[[ Extracted data, beginning ]]

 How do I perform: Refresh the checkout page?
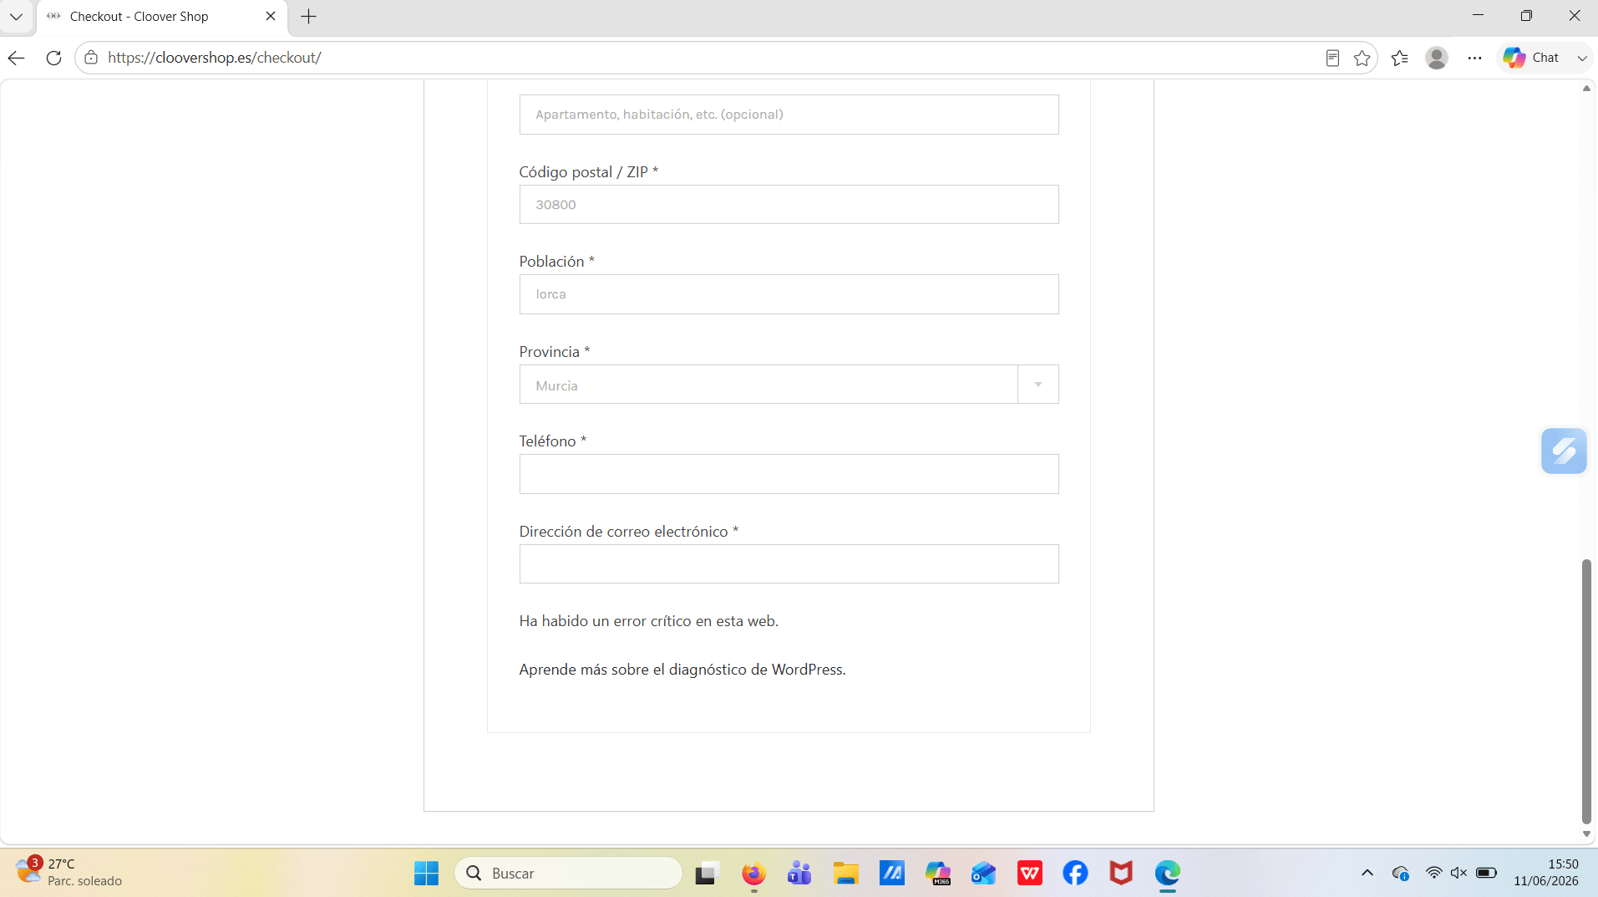(x=53, y=58)
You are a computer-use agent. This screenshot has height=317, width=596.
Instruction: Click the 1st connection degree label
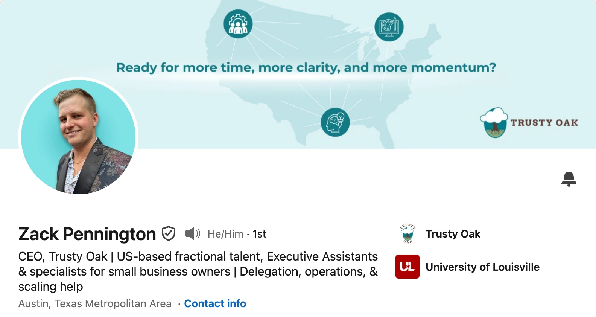tap(259, 234)
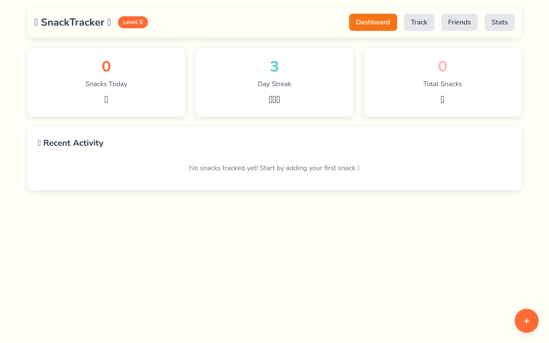Image resolution: width=549 pixels, height=343 pixels.
Task: Switch to the Track tab
Action: (x=419, y=22)
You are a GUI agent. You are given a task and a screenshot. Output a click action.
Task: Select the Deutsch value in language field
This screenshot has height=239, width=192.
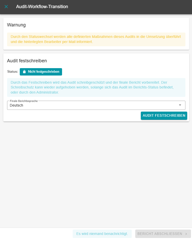coord(16,105)
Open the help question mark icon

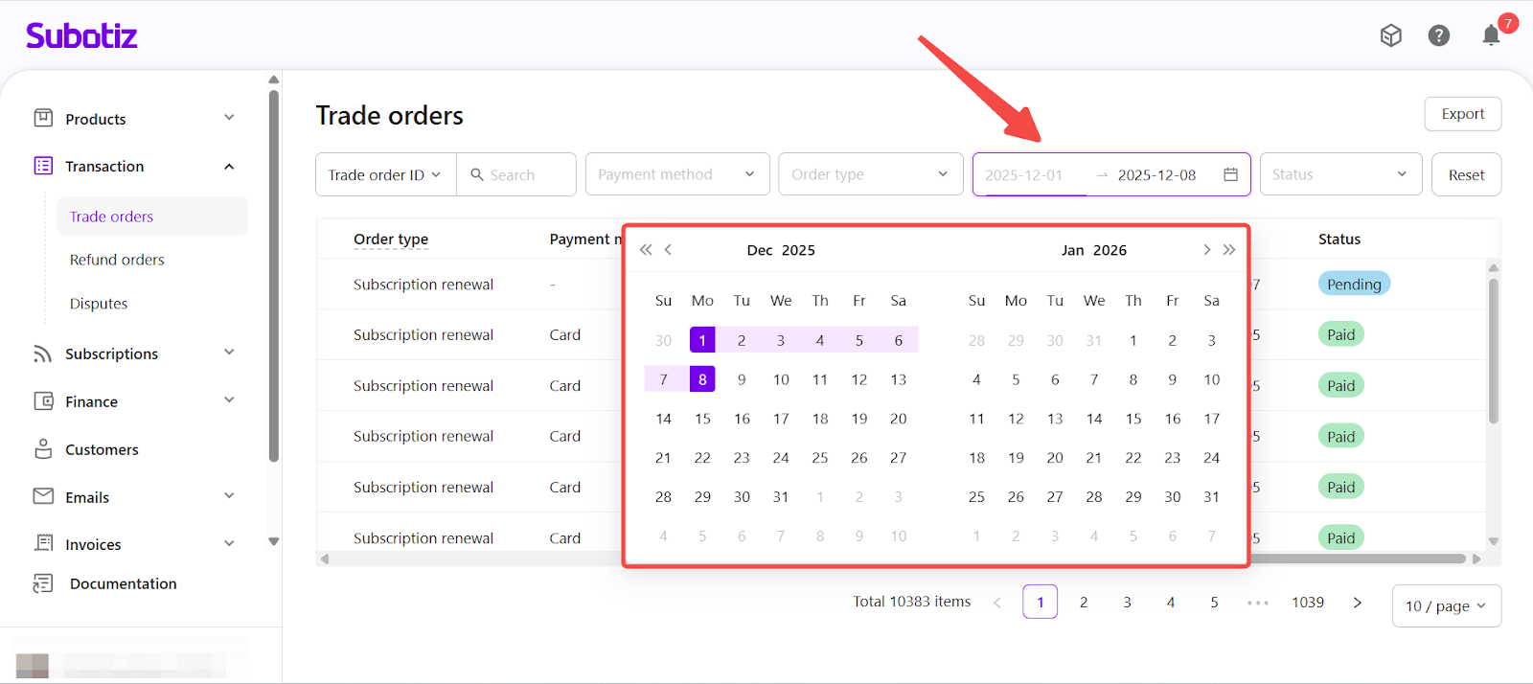point(1438,35)
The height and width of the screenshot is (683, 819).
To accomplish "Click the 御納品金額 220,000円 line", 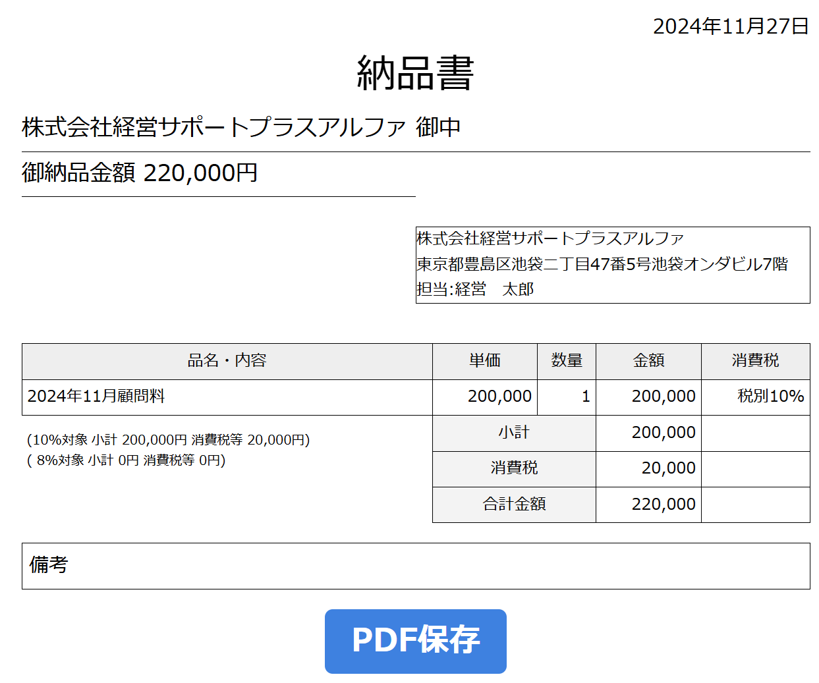I will coord(140,173).
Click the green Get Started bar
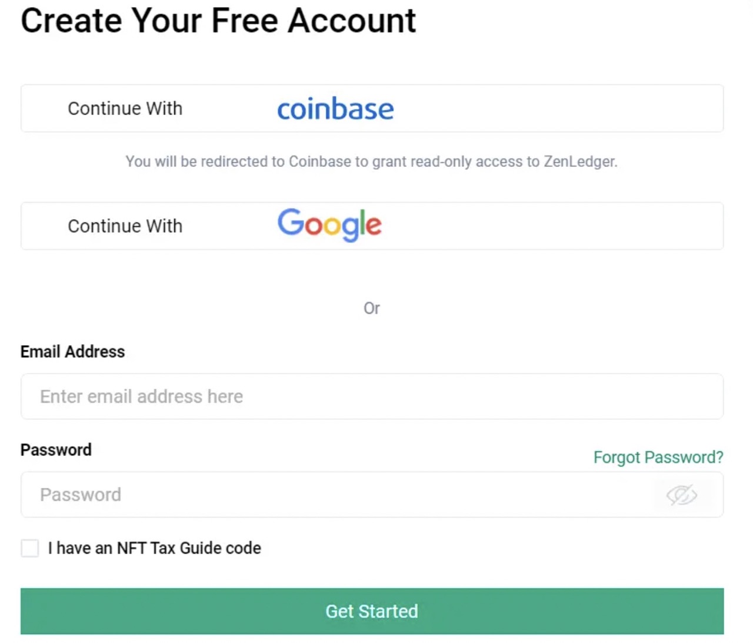The width and height of the screenshot is (753, 643). [372, 611]
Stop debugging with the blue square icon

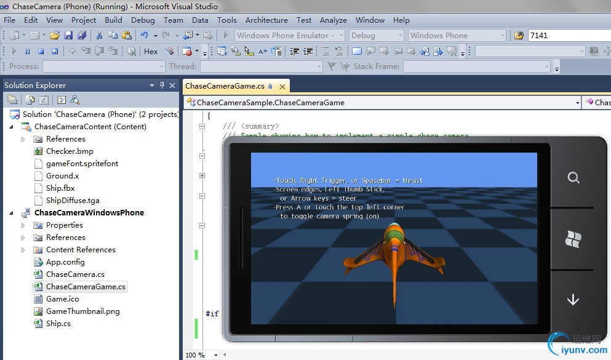41,52
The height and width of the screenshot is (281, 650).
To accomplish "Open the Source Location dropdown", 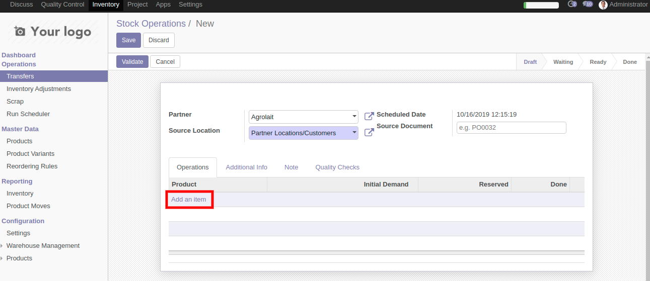I will click(303, 133).
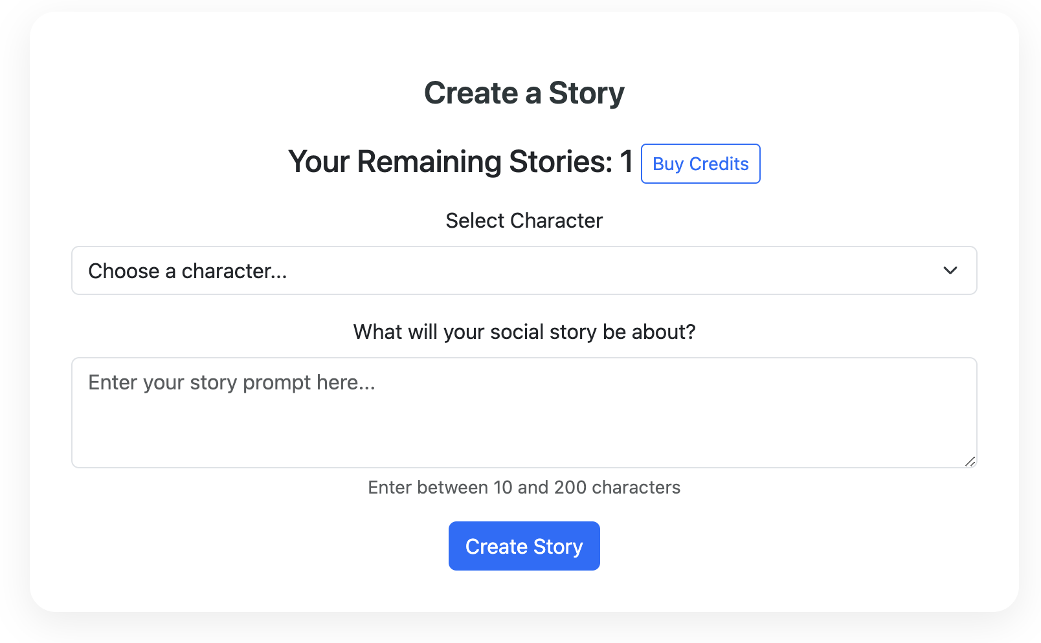Click the 'Create a Story' heading
Viewport: 1041px width, 643px height.
pyautogui.click(x=524, y=93)
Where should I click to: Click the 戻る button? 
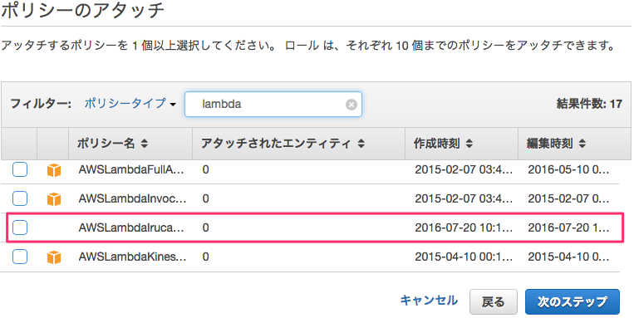(494, 302)
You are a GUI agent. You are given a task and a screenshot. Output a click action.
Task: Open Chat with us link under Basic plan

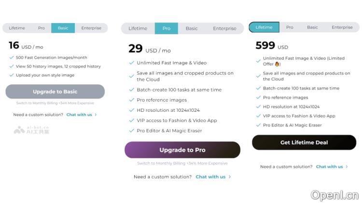point(79,115)
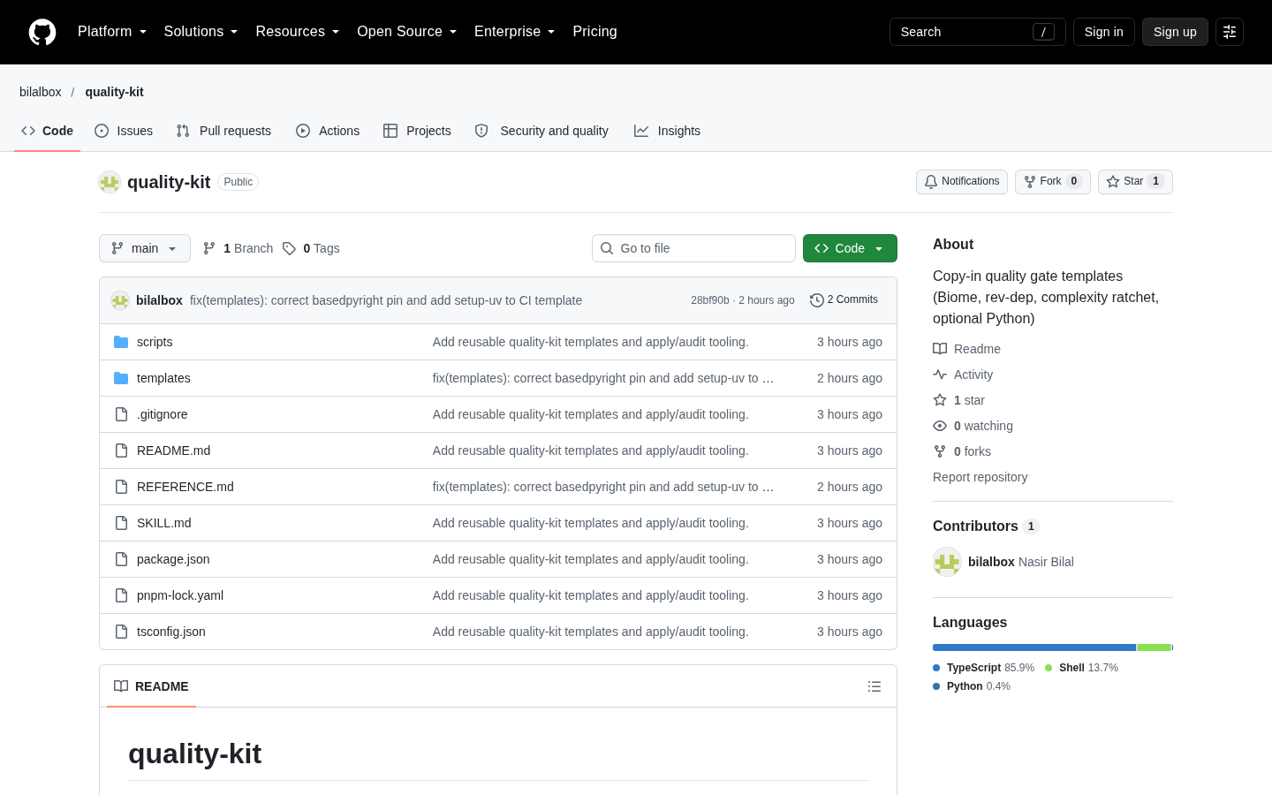
Task: Star the quality-kit repository
Action: pos(1135,182)
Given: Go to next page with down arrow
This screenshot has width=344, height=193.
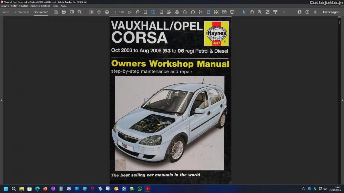Looking at the screenshot, I should pyautogui.click(x=107, y=12).
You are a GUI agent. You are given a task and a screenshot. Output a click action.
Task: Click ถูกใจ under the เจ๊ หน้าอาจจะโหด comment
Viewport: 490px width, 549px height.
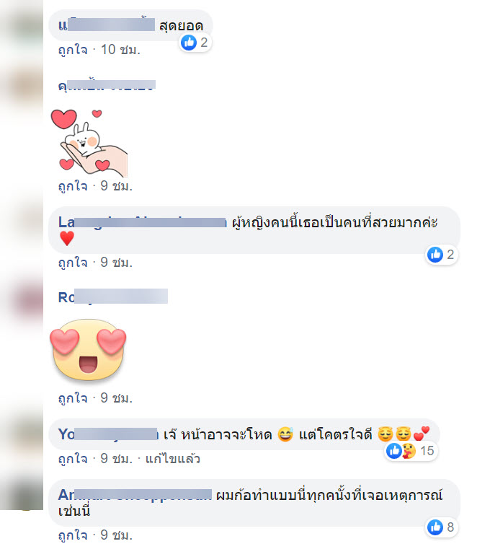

[[ Extracted data, end ]]

Task requirements >>
Retype only the lines from the line with "Task: Open Chat with us link under Basic plan" through the last line of the data. Keep both ends and skip the pictures.

Response >>
Task: Open Chat with us link under Basic plan

point(79,115)
Task: Star the quality-kit repository
Action: pos(1135,182)
Given: Go to next page with down arrow
This screenshot has width=344, height=193.
Looking at the screenshot, I should pyautogui.click(x=107, y=12).
You are a GUI agent. You are given a task and a screenshot. Output a click action.
Task: Click ถูกใจ under the เจ๊ หน้าอาจจะโหด comment
Viewport: 490px width, 549px height.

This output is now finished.